The recent case of the French parents who risked a jail sentence for refusing to vaccinate their children reignited the intense debate over mandatory vaccinations, whose efficacy as an instrument to maintain high level of vaccine coverage has been questioned. A study performed by experts from the ASSET project found no evidence of a relationship between mandatory vaccinations and rates of childhood immunization in European countries.
The authors of the research gathered data on all the countries within the European Economic Area; information on policies of mandatory or recommended vaccinations came from the VENICE project while those on childhood immunisation coverage were obtained from UNICEF. The analysis focused on three relevant vaccinations, on which different policies have been adopted in different countries: polio (Pol3), measles (MCV1) and pertussis containing vaccines (DTP3).

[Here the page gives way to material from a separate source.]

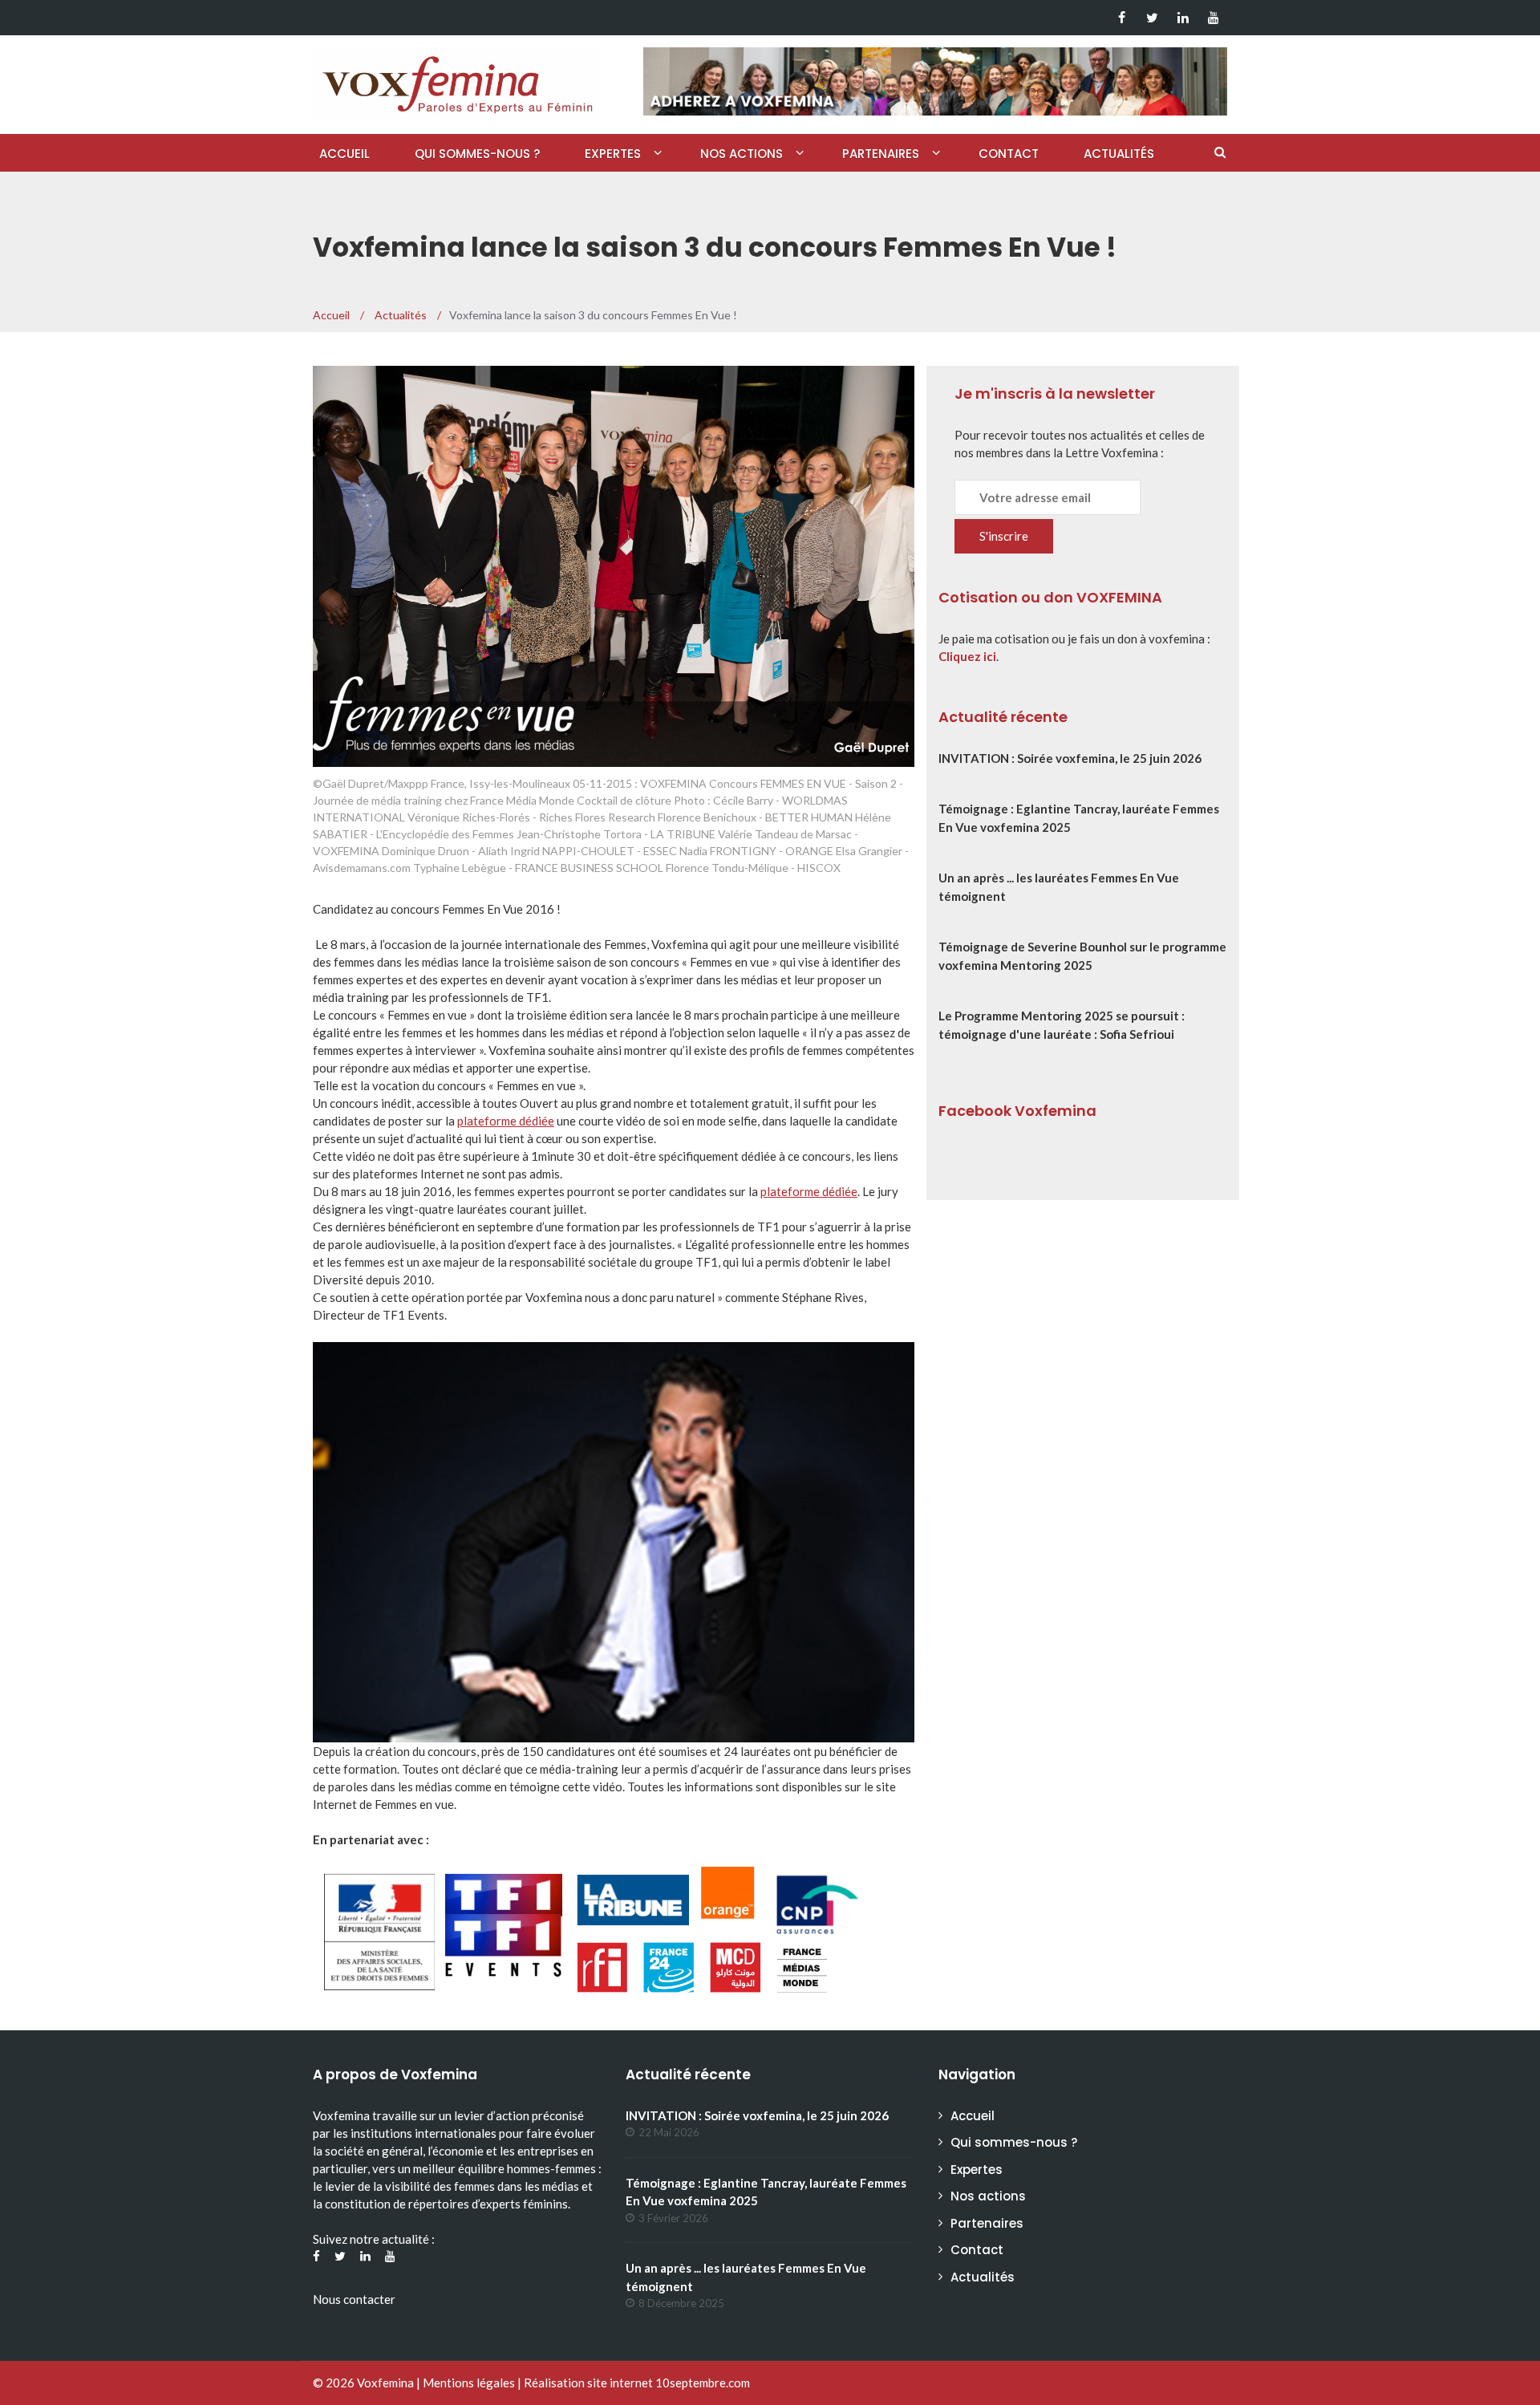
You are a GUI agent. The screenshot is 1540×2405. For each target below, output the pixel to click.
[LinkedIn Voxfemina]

From 2007 to 2013, the enforcement of mandatory vaccinations does not appear to be relevant in determining childhood immunisation rate in the analysed countries. Those where a vaccination is mandatory do not usually reach better coverage than neighbour or similar countries where there is no legal obligation.

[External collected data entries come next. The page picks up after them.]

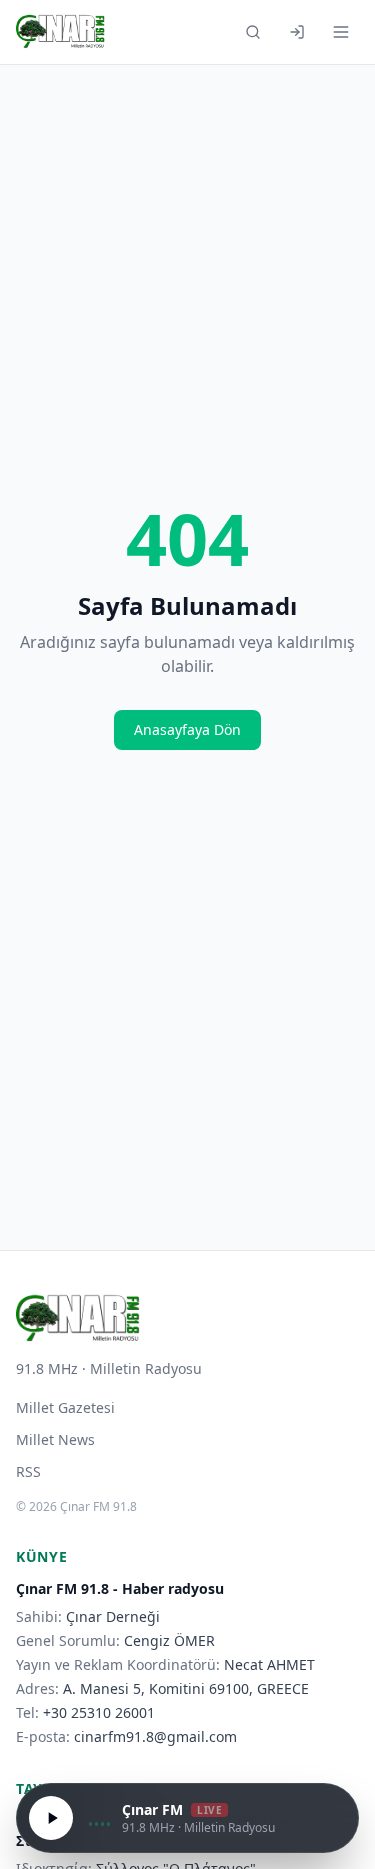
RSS (28, 1471)
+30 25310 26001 (99, 1712)
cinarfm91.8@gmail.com (155, 1736)
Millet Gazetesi (65, 1407)
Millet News (55, 1439)
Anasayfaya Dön (187, 729)
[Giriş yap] (297, 32)
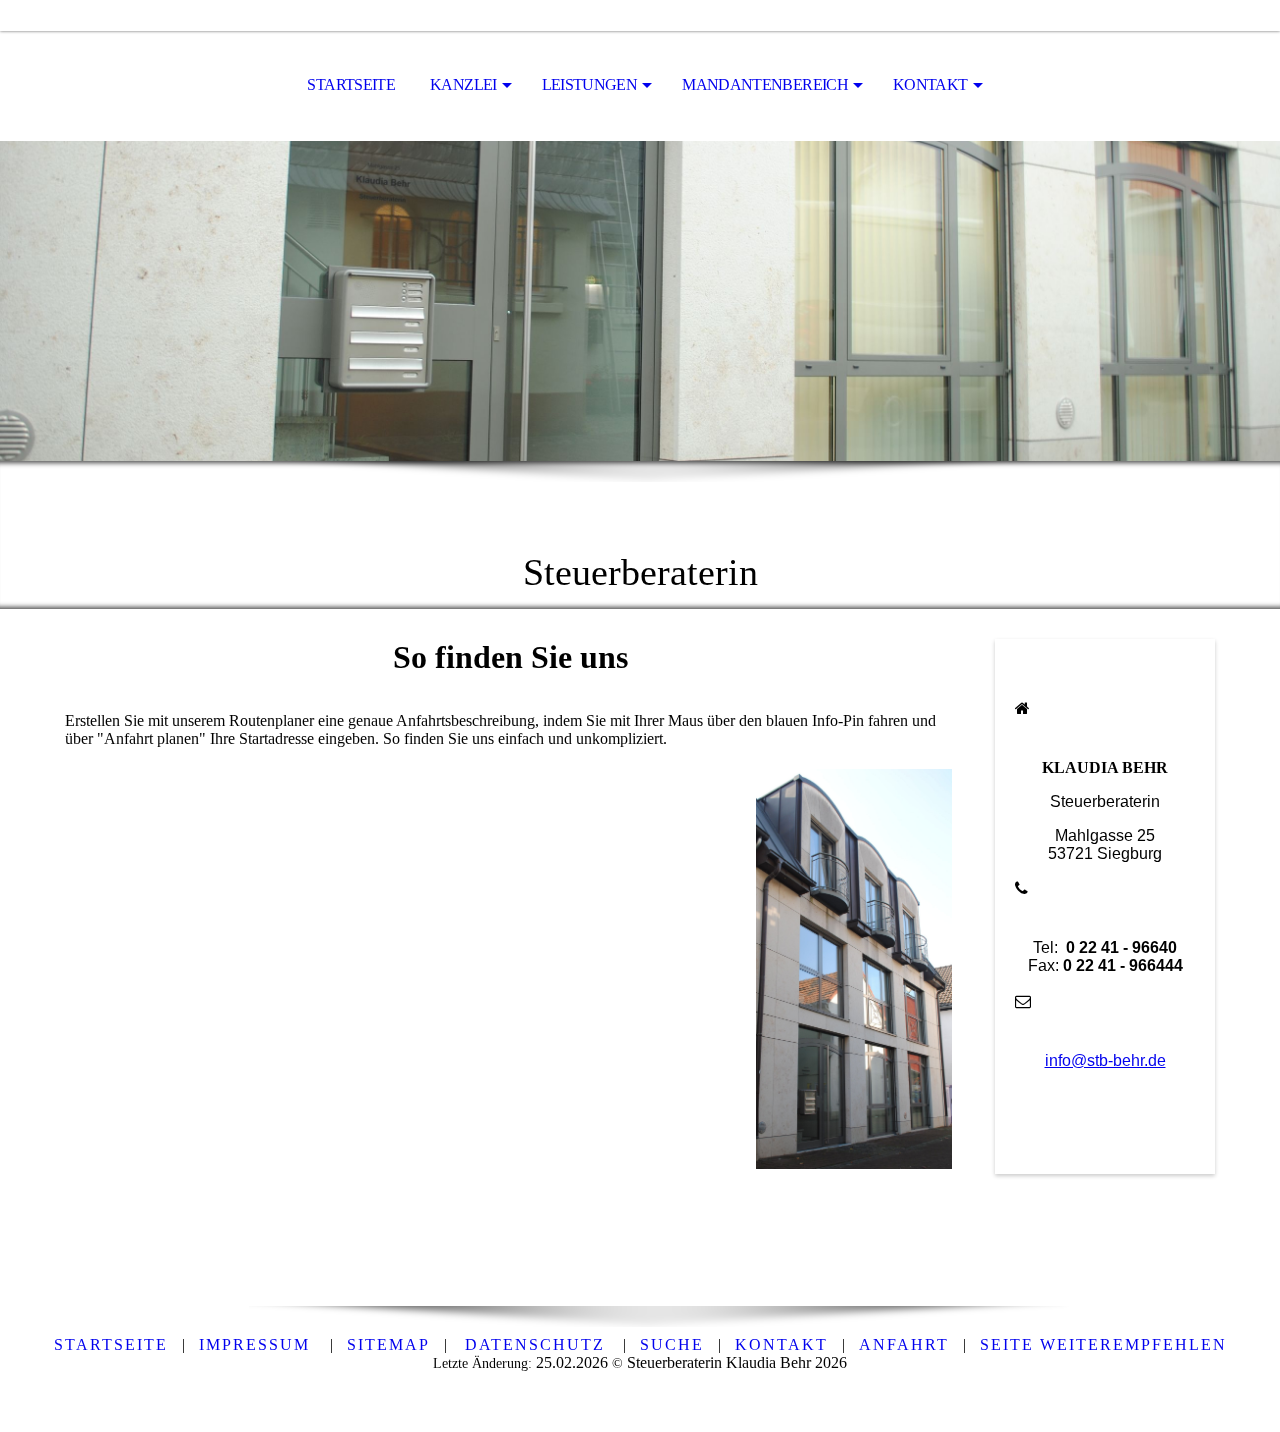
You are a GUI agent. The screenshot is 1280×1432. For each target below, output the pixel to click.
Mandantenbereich (765, 84)
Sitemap (388, 1344)
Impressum (257, 1344)
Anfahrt (904, 1344)
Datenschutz (535, 1344)
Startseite (351, 84)
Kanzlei (463, 84)
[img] (640, 301)
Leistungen (590, 84)
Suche (672, 1344)
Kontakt (930, 84)
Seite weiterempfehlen (1103, 1344)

The study did not take into account the differences that exist on local legislations about how to enforce the obligation. Moreover, it lacks of information on possible changes in national vaccination policies, such as a switch from recommendation to compulsoriness. However, it seems to suggest that making vaccines mandatory does not necessarily increase vaccine coverage and that other factors – such as, for instance, difficulties of healthcare systems in reaching all children – could be involved.